Um novo estudo americano mostrou que o uso de aparelhos para o tratamento de perda auditiva é capaz de reduzir significativamente o risco de demência. Entre os participantes que fizeram uso dos dispositivos, houve uma diminuição de 60% dos casos de doenças neurodegenerativas.
O trabalho, publicado na prestigiada revista científica Journal of American Medical Society (Jama), reforça a importância do uso dos aparelhos, que ainda é pouco difundido. Estima-se que apenas 17% das pessoas com perda auditiva moderada ou grave os usam.
A correlação entre demência e a perda auditiva já é conhecida pelos pesquisadores há alguns anos, sendo esta considerada um dos principais fatores de risco para o declínio neurológico. Raquel Molina, professora da Universidade Federal Fluminense (UFF), diz que há algumas hipóteses que podem explicar essa relação.
Além disso, os autores do trabalho apontam que, nos Estados Unidos, pessoas que podem pagar pelos aparelhos geralmente têm acesso a melhores cuidados de saúde. No Brasil, o Sistema Único de Saúde (SUS) fornece aparelhos auditivos, lembra a professora Raquel Molina, embora haja uma fila de espera.
Neste ano, foram publicados os resultados de um estudo que revela evidência dos efeitos da perda auditiva no agravamento do declínio cognitivo na população brasileira. O trabalho incluiu 800 brasileiros com idade média de 50 anos e mostrou que a dificuldade de audição aumenta a progressão do declínio cognitivo.
Pesquisas como essa reforçam a importância da prevenção. Silvana Maziviero, pesquisadora e professora da Universidade Federal do Pará (UFPA), afirma que existem perdas que são tratáveis com muita simplicidade, como a presença de rolha de cerume no canal auditivo. “Tem pessoas que convivem com esse cerume por anos sem perceber”. Infecções e otites também são causas tratáveis e reversíveis.
Por outro lado, perdas auditivas progressivas e lentas que ocorrem com o envelhecimento exigem o uso de aparelhos auditivos ou cirurgias com próteses implantáveis. Nesses casos, a especialista ressalta a importância de detectar e intervir o quanto antes no problema. “Quanto mais precoce a gente reabilitar, melhor. Quando o paciente chega mais tarde, é mais difícil”, diz.
Para fazer o diagnóstico ainda nos primeiros estágios do problema, é preciso que a família fique atenta aos sinais, como a dificuldade de comunicação.

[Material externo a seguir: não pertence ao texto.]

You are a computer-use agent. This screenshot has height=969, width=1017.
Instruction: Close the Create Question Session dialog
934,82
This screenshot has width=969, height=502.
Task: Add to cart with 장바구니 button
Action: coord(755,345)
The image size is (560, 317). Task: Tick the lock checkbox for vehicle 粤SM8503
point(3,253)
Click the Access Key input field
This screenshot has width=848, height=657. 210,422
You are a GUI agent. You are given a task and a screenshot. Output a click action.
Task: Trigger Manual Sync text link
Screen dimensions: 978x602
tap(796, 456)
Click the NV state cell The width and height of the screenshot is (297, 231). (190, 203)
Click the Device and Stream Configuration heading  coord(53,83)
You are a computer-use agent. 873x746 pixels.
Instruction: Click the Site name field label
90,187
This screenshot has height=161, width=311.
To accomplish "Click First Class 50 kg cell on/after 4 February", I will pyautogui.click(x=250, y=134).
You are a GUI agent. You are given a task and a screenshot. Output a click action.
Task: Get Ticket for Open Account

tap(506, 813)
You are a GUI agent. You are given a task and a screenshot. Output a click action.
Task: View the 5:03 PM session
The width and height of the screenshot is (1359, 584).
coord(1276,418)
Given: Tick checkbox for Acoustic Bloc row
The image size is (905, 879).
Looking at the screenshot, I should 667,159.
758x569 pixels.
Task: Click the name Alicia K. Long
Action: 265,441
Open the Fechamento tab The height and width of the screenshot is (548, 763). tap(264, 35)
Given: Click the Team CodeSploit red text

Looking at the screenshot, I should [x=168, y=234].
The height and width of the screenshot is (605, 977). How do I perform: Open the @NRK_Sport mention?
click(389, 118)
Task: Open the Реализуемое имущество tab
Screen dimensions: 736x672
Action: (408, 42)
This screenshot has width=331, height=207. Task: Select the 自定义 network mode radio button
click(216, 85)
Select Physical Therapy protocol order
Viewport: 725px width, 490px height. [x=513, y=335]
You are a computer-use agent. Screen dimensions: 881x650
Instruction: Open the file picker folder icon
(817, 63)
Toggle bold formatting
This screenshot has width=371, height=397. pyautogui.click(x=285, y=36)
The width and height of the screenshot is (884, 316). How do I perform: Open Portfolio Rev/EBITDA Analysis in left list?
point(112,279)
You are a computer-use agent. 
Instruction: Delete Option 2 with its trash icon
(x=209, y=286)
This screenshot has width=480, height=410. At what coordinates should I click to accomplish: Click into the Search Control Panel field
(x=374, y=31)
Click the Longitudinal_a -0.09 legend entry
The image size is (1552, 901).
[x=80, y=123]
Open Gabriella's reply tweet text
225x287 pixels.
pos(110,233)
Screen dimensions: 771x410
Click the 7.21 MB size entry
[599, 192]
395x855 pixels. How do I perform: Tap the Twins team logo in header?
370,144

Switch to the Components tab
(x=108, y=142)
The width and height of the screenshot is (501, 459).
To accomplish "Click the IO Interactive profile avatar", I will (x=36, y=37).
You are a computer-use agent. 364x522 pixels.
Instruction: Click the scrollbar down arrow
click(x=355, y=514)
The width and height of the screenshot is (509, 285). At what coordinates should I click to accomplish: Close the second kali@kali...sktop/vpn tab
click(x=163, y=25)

Isso porque o paciente, quase sempre, não consegue perceber as próprias dificuldades.
Para contribuir com a identificação de problemas auditivos, a Organização Mundial de Saúde (OMS) também disponibilizou neste ano um aplicativo para celular, o hearWHO, que avalia a capacidade de audição.
Além da perda auditiva, a prevenção da demência no fim da vida envolve a atenção a outros fatores de risco. Segundo um estudo brasileiro do ano passado, por meio do tratamento e da prevenção de 12 fatores de risco, quase metade dos casos de demência no País seriam evitados. Entre eles, baixa escolaridade, obesidade e hipertensão também figuram como causas importantes de neurodegeneração na população.
Para Maziviero, também é preciso reduzir o preconceito contra o uso de aparelhos auditivos, ainda cheio de estigmas. Segundo ela, o cuidado com a audição, especialmente nos dias atuais, é fundamental para termos um envelhecimento mais saudável. “É uma poupança que a gente está fazendo, uma reserva auditiva para daqui a alguns anos”.
*SAIBA
14 fatores associados aos casos de demência*
- – Baixo nível educacional;
- – Colesterol alto;
- – Consumo excessivo de álcool;
- – Depressão;
- – Diabetes;
- – Falta de atividade física;
- – Falta de contato social;
- – Hipertensão;
- – Lesões graves na cabeça;
- – Obesidade;
- – Perda de audição;
- – Perda de visão;
- – Poluição do ar;
- – Tabagismo.
* Levantamento publicado na revista The Lancet, em 2024.